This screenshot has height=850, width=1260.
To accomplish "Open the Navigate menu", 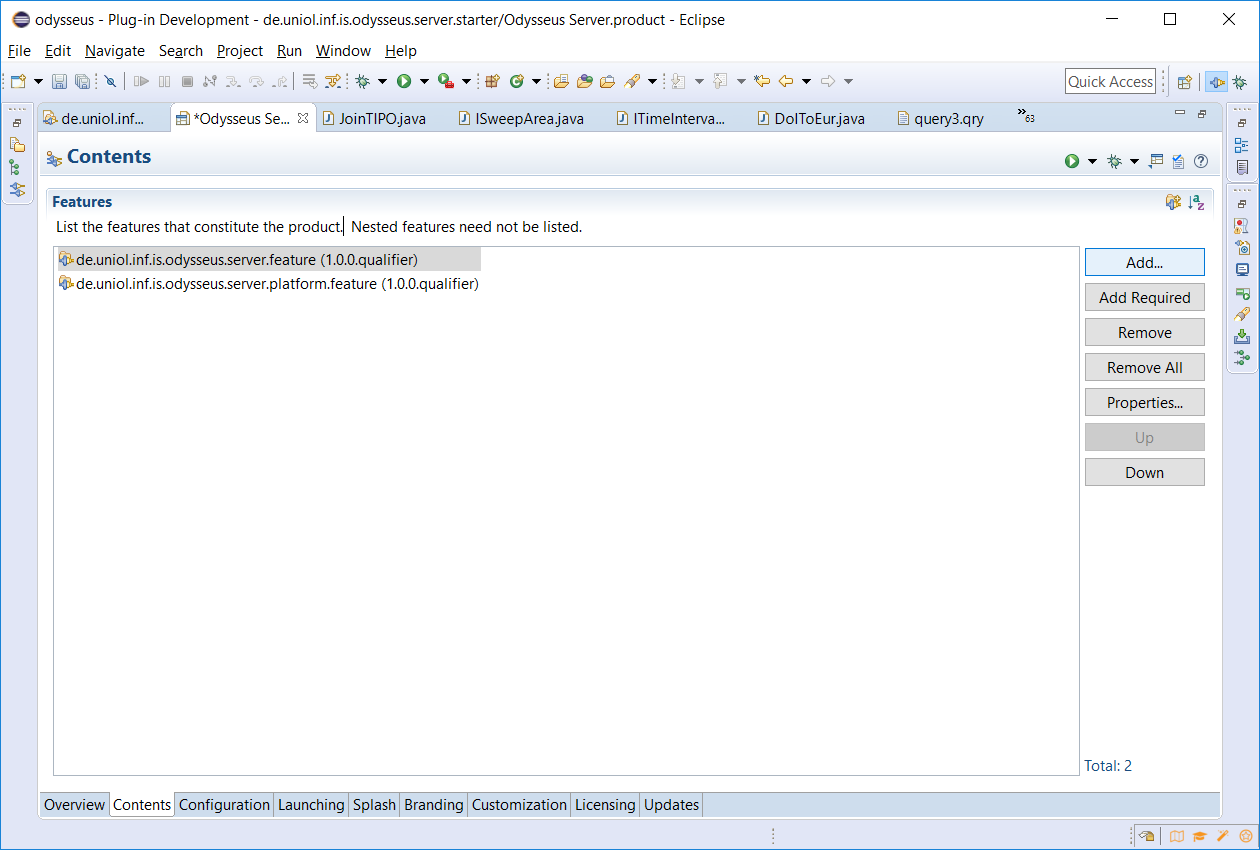I will tap(114, 51).
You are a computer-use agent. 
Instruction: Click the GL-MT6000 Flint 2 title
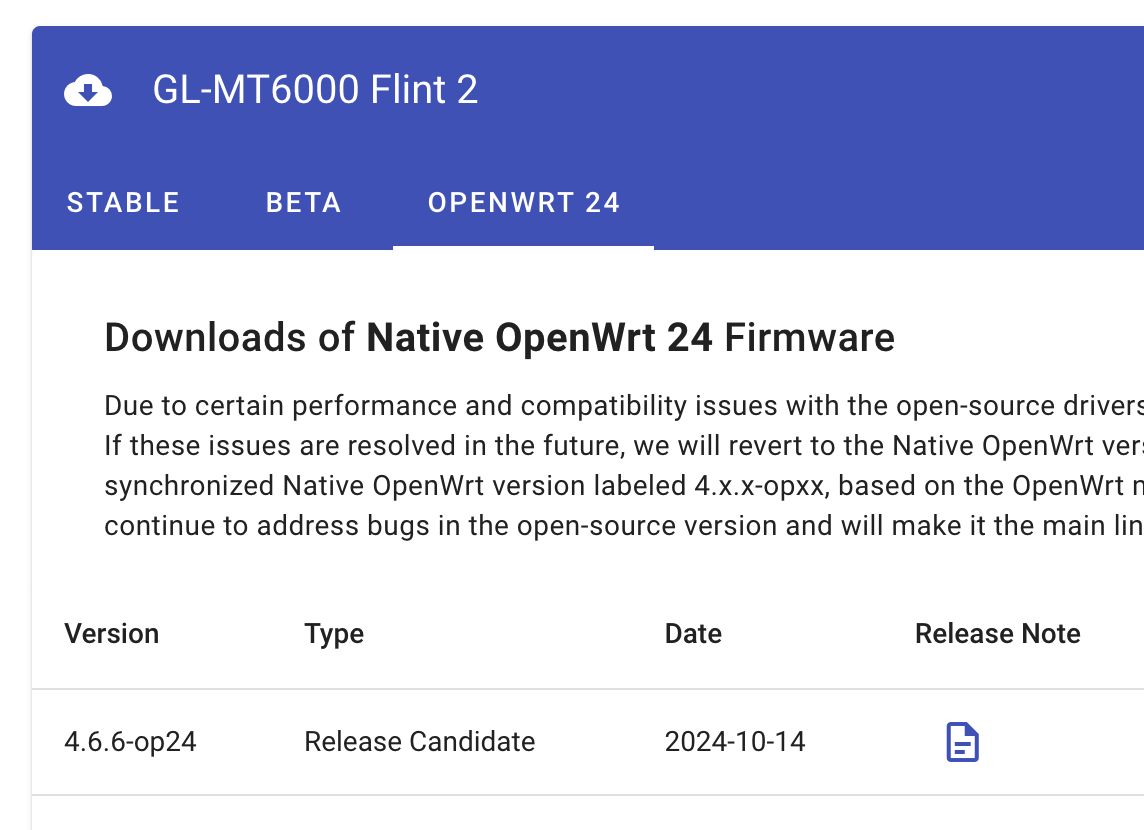[315, 90]
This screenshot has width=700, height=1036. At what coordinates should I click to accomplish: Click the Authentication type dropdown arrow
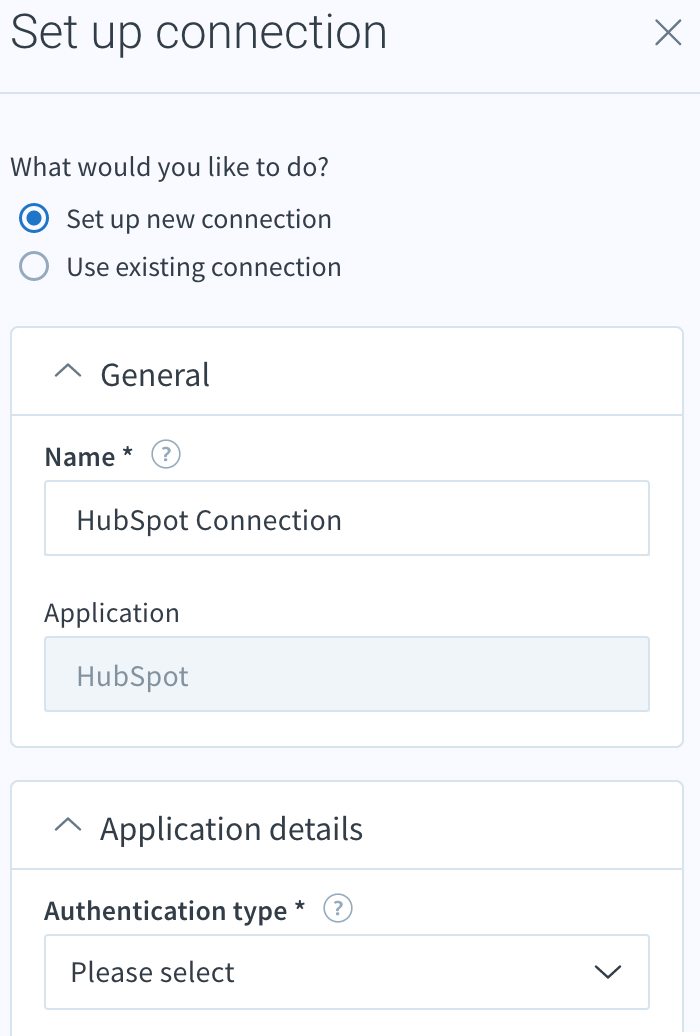pos(607,973)
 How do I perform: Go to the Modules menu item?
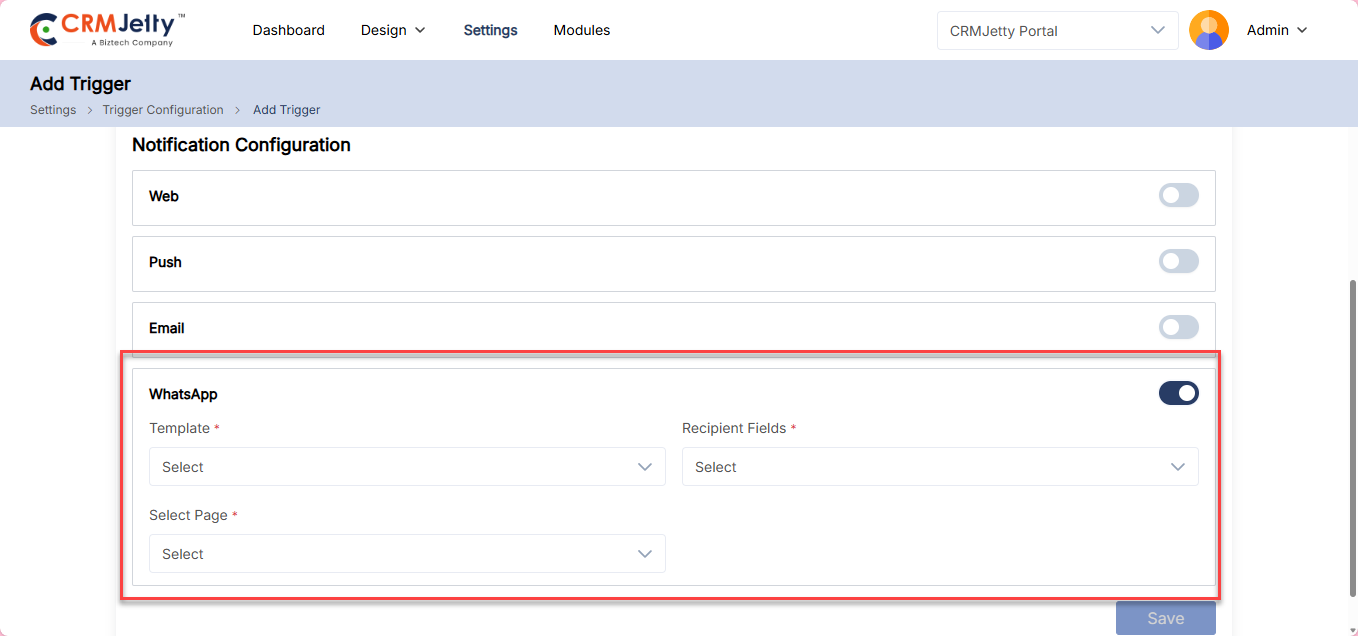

• _WORK TO COMPLETE_:
From the line holding "This screenshot has width=700, height=1036." through the last line of the material above, each line should be written out exactly, both included; omit the pictures.

• _EXERCISE OUTPUT_:
This screenshot has width=700, height=1036. At what coordinates should I click to accomplish: Click the Authentication type dropdown arrow
pos(607,973)
 How do I perform: Go to the Modules menu item?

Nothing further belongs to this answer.